- _DATA PROVIDED_:
■ ■ ■ ■ ■
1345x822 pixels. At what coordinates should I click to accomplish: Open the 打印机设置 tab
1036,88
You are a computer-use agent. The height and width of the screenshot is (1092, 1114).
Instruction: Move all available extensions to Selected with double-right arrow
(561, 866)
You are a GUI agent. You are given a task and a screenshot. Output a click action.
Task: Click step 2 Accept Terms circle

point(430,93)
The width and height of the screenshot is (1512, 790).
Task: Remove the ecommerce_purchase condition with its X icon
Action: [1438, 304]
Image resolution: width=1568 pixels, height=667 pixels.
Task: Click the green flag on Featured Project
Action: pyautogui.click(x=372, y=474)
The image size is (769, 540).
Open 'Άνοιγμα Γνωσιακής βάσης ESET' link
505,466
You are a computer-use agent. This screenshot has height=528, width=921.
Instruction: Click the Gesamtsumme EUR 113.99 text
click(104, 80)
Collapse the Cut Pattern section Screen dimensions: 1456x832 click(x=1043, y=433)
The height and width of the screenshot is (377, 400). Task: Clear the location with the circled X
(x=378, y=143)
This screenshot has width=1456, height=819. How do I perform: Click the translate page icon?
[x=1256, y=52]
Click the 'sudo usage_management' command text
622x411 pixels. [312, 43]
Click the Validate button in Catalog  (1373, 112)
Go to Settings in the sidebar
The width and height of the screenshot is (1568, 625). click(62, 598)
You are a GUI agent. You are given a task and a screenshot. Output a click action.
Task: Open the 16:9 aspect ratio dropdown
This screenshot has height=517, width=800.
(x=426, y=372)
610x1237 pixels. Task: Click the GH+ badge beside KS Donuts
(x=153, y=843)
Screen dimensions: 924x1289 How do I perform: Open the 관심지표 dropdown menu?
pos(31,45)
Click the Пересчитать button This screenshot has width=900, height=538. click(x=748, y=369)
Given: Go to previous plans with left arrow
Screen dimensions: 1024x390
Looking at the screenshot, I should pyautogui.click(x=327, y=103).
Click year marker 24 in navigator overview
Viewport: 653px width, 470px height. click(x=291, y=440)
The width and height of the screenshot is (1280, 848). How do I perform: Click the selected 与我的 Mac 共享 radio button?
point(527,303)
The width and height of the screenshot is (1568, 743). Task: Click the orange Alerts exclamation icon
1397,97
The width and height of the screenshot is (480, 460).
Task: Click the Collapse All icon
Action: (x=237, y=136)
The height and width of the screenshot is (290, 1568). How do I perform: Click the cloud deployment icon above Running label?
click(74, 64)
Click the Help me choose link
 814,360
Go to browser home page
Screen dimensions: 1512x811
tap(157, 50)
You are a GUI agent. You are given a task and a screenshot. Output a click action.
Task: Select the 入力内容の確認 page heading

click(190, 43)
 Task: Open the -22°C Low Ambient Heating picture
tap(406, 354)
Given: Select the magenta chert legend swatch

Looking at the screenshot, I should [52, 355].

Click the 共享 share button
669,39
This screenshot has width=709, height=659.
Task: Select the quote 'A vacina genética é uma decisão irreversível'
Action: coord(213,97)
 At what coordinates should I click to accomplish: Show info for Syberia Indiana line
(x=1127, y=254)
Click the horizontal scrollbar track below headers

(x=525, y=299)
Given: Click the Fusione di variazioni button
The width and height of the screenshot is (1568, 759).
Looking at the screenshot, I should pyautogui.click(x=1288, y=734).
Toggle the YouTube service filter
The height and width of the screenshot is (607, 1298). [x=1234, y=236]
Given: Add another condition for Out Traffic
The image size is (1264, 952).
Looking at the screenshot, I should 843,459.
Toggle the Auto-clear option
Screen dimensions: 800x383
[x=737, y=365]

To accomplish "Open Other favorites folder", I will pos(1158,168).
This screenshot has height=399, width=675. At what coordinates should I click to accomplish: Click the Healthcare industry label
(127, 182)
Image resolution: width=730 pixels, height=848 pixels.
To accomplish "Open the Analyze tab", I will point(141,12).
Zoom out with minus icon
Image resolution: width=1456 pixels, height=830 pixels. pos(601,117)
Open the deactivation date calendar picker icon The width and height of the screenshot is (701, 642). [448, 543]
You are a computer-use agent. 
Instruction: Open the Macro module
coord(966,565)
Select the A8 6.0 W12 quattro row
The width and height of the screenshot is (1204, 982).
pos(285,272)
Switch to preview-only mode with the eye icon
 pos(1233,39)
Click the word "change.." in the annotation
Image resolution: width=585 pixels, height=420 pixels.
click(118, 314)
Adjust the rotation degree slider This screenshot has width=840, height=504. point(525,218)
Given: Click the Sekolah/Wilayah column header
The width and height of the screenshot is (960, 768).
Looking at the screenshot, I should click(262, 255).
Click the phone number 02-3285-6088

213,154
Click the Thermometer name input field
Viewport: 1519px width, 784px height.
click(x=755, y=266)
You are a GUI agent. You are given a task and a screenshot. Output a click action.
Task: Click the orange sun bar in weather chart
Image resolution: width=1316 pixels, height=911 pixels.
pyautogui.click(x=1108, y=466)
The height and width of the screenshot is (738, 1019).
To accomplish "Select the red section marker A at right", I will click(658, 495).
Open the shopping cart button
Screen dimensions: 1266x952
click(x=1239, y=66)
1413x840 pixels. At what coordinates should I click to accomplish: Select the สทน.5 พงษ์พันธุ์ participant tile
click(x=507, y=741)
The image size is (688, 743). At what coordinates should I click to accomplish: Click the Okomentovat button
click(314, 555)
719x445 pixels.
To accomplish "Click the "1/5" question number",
■ ■ ■ ■ ■
- _GOAL_:
Copy the data above word for word, from its first line through the line containing "(x=153, y=843)", with both ends included.

- _COMPLETE OUTPUT_:
1345x822 pixels. At what coordinates should I click to accomplish: Open the 打印机设置 tab
1036,88
You are a computer-use agent. The height and width of the screenshot is (1092, 1114).
Instruction: Move all available extensions to Selected with double-right arrow
(561, 866)
You are a GUI agent. You are given a task and a screenshot. Output a click action.
Task: Click step 2 Accept Terms circle

point(430,93)
The width and height of the screenshot is (1512, 790).
Task: Remove the ecommerce_purchase condition with its X icon
Action: [1438, 304]
Image resolution: width=1568 pixels, height=667 pixels.
Task: Click the green flag on Featured Project
Action: pyautogui.click(x=372, y=474)
The image size is (769, 540).
Open 'Άνοιγμα Γνωσιακής βάσης ESET' link
505,466
You are a computer-use agent. This screenshot has height=528, width=921.
Instruction: Click the Gesamtsumme EUR 113.99 text
click(104, 80)
Collapse the Cut Pattern section Screen dimensions: 1456x832 click(x=1043, y=433)
The height and width of the screenshot is (377, 400). Task: Clear the location with the circled X
(x=378, y=143)
This screenshot has width=1456, height=819. How do I perform: Click the translate page icon?
[x=1256, y=52]
Click the 'sudo usage_management' command text
622x411 pixels. [312, 43]
Click the Validate button in Catalog  (1373, 112)
Go to Settings in the sidebar
The width and height of the screenshot is (1568, 625). click(62, 598)
You are a GUI agent. You are given a task and a screenshot. Output a click action.
Task: Open the 16:9 aspect ratio dropdown
This screenshot has height=517, width=800.
(x=426, y=372)
610x1237 pixels. Task: Click the GH+ badge beside KS Donuts
(x=153, y=843)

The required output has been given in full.